# ABOUT THIS EXERCISE
Using the word "agent" as the filter, copy each matching line from the records.
____________________
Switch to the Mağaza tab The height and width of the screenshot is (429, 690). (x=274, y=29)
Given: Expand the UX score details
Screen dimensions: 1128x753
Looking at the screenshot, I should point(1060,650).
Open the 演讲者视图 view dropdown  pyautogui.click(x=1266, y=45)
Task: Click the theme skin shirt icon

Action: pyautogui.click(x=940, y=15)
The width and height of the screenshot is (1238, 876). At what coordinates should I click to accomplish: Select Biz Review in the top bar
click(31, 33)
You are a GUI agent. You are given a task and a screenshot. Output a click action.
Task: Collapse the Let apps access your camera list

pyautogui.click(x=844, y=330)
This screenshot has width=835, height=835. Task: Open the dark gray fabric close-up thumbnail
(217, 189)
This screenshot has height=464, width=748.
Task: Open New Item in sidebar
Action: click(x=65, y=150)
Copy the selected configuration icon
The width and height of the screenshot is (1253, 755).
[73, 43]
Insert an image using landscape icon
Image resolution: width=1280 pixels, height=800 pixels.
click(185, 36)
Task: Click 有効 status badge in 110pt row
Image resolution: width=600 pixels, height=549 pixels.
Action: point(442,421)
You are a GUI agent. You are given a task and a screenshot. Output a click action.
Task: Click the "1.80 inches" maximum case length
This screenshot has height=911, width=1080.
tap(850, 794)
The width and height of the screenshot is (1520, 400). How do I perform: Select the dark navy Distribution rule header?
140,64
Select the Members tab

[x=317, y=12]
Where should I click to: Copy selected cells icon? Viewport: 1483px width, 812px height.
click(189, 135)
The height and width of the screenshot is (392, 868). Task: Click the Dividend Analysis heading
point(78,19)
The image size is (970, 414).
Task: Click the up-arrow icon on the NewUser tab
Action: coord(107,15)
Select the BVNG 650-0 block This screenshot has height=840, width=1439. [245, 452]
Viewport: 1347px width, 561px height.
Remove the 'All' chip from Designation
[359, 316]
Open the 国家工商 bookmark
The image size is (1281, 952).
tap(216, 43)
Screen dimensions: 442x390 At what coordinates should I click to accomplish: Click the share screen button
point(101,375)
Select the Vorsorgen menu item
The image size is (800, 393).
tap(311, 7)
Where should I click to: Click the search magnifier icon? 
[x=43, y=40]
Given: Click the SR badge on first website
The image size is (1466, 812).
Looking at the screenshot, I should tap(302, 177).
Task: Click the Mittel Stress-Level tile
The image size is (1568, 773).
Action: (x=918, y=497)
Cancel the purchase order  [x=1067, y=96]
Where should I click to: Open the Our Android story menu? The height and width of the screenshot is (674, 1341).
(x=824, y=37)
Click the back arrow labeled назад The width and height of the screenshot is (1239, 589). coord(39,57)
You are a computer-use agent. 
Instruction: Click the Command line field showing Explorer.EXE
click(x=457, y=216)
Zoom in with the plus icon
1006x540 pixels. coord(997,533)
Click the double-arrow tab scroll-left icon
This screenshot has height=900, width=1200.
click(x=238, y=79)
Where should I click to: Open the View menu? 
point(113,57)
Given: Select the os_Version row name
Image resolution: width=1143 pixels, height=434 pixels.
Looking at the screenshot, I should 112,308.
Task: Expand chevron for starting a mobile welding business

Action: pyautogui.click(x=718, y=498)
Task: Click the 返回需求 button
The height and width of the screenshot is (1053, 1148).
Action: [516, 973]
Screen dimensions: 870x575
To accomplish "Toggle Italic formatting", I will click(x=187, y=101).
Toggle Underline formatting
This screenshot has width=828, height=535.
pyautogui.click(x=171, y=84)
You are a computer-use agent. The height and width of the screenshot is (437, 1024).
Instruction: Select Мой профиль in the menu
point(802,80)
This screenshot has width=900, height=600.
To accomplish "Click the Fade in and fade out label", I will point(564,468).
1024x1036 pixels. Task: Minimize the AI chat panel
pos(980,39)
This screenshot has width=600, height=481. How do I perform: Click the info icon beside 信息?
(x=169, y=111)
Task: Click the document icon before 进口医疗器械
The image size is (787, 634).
____________________
# RESPONSE TO THE EXERCISE
You are a GUI agent. You are given a task and a screenshot. Output a click action.
You are a GUI agent. You are given a task and a screenshot. Output a click action.
You are a computer-use agent. 
You are a computer-use agent. The height and width of the screenshot is (437, 1024).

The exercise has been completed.